Text for analysis>
'''

Leuven | More than two weeks ago
AI language translation models have improved from previous state of the art learning mappings between sequences via neural networks and attention mechanisms. Due to more complex and deep layers in models it becomes expensive to train such models with huge parameters. To train such models, it is necessary to share workload over multiple GPUs to reduce cost and time it takes. At this point it is essential to understand the computational load and data flow load on the current GPUs. This work aims to understand computational and communication load on the GPU while training such models. GPU profiling has been used widely to optimize such workloads to have better resource utilization.
As part of this work, the candidate will be understanding large language models (LLM) and execute such models to realize the deeper insight of GPU resources utilization. The data from profiling tools can then be used with analytical/cycle accurate simulator tools to estimate the computation cost of such model’s at large scale. Understanding these parameters from the profiling tools will be used later insight on impact of GPU architecture for certain workloads which can then be used to upgrade analytical tools.

'''

Extracted entries>
'''

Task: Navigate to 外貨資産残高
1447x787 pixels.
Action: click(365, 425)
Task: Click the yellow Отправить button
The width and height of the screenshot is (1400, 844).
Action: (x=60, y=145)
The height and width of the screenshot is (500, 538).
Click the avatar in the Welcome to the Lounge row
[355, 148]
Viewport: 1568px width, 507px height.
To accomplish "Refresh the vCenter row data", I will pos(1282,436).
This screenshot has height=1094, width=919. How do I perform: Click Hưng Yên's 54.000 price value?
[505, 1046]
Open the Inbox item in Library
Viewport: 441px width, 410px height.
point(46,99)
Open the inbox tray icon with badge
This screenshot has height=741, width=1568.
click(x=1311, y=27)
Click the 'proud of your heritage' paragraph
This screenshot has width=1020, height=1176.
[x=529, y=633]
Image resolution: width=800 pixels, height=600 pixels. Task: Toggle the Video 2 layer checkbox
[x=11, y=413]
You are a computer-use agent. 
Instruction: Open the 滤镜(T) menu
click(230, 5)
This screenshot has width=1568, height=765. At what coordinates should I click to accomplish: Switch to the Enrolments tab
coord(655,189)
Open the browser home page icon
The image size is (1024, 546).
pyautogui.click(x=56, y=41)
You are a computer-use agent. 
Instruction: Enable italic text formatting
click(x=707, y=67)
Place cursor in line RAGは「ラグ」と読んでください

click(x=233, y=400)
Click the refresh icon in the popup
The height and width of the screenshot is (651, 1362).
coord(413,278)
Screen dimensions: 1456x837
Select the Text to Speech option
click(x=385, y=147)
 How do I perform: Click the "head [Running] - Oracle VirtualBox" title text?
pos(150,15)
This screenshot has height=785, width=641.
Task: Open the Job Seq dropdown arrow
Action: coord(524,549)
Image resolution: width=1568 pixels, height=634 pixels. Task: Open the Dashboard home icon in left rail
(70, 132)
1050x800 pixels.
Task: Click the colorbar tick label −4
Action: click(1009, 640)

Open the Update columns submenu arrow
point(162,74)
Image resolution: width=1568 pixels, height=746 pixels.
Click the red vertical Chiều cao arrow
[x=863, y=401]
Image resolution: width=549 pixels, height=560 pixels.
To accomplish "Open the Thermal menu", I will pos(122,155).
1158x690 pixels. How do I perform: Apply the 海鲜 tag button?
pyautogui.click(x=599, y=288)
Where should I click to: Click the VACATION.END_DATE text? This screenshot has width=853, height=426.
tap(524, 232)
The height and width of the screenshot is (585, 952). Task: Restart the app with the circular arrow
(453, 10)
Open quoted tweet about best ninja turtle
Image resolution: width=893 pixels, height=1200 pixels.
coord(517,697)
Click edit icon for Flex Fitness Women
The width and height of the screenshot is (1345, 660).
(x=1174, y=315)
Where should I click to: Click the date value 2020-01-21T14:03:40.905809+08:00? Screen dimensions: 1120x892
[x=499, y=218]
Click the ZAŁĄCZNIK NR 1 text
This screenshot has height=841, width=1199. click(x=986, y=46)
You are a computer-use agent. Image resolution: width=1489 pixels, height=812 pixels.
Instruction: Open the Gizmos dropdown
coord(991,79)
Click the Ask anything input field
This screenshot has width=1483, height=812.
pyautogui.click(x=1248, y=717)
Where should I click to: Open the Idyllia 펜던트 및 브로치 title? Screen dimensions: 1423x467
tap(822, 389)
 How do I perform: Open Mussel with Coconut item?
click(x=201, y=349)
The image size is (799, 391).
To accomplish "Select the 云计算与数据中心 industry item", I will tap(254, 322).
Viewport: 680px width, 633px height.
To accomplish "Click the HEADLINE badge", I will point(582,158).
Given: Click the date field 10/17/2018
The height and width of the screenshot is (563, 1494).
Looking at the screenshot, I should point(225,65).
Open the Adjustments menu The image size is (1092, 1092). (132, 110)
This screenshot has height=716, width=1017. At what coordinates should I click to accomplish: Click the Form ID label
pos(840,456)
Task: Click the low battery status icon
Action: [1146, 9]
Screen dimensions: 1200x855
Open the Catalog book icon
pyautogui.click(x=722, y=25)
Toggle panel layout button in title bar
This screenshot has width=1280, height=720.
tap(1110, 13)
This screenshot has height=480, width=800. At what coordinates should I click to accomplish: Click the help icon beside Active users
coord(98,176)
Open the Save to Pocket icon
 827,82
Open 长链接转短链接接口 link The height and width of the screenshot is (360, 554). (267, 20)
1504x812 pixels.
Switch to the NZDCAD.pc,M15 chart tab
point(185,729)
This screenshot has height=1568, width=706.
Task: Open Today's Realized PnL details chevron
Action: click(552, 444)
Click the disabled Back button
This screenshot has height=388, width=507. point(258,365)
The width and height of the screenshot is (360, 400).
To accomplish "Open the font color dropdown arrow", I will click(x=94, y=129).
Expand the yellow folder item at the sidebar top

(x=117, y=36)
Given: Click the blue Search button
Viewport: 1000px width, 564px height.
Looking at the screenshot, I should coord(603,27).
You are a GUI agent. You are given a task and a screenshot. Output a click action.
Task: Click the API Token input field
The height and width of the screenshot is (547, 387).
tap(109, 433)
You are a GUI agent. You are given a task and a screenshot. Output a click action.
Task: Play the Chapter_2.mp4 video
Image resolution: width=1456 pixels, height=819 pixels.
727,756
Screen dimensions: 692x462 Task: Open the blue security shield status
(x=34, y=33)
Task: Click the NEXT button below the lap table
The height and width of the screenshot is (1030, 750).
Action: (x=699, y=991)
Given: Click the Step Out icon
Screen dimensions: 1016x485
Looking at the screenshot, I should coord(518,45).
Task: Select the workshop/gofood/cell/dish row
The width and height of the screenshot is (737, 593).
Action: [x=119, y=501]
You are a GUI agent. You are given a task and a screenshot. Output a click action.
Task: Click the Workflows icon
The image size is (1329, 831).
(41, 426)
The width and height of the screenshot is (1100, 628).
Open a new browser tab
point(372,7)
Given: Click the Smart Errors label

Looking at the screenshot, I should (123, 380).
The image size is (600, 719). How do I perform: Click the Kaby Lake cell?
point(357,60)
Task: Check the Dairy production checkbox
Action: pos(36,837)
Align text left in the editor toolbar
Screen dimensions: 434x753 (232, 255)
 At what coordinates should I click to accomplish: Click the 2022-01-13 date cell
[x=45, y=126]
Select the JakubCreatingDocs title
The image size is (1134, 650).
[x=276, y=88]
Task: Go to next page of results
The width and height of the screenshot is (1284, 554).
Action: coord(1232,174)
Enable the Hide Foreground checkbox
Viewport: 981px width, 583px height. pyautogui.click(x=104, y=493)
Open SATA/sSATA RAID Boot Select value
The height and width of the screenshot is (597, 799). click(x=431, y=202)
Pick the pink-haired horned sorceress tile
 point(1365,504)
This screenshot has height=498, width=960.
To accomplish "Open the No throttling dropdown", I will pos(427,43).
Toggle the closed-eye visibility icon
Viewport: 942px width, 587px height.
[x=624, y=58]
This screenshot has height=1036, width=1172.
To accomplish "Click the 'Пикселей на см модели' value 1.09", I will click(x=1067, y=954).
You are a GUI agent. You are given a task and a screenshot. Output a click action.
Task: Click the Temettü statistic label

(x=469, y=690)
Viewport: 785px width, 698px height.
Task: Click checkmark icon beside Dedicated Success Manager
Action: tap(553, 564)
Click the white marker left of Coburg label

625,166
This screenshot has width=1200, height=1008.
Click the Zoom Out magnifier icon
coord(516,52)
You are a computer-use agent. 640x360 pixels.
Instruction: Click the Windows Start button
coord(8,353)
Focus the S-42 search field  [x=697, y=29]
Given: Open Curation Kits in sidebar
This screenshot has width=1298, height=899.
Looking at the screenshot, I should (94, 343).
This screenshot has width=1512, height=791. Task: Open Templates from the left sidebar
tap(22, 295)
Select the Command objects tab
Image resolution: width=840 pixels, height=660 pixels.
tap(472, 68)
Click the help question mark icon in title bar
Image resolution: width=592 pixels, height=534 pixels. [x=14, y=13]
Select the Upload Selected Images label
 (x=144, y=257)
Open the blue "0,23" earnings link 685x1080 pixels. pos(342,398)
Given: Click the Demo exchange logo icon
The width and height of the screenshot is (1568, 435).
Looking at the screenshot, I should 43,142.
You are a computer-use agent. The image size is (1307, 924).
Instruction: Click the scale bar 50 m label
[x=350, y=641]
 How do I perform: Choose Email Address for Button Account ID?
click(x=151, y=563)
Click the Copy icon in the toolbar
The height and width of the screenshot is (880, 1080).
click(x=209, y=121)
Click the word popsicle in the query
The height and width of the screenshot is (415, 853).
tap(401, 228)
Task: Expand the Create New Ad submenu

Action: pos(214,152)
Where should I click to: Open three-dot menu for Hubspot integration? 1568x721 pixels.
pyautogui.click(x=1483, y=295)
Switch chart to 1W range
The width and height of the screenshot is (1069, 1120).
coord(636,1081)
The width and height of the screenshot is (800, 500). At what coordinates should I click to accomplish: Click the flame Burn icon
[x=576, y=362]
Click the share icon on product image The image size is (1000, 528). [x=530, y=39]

'''

Activity A>
Answer these questions from the text on GPU profiling for model training:
(i) According to the text, why is it necessary to share the workload over multiple GPUs?
(ii) With what kind of tools can the data from profiling tools be used?
(iii) For what purpose has GPU profiling been used widely?
Activity B> Carry on the text on GPU profiling for model training from its last sentence.
None of the entries is needed for the work here.

Task response A>
(i) To reduce the cost and the time it takes to train such models.
(ii) With analytical/cycle accurate simulator tools, to estimate the computation cost of such models at large scale.
(iii) To optimize such workloads to have better resource utilization.

Task response B>
Computer science, parallel computing on cluster, GPU system level architecture, programming (C++/Python/CUDA)
Type of work: 30% literature, 70% modelling
Daily advisor: Aakash Patel, Dwaipayan Biswas
Type of project: Combination of internship and thesis
Duration: 6-9 months
Required degree: Master of Engineering Technology, Master of Science, Master of Engineering Science
Required background: Computer Science, Electrotechnics/Electrical Engineering
Imec allowance will be provided for students studying at a non-Belgian university.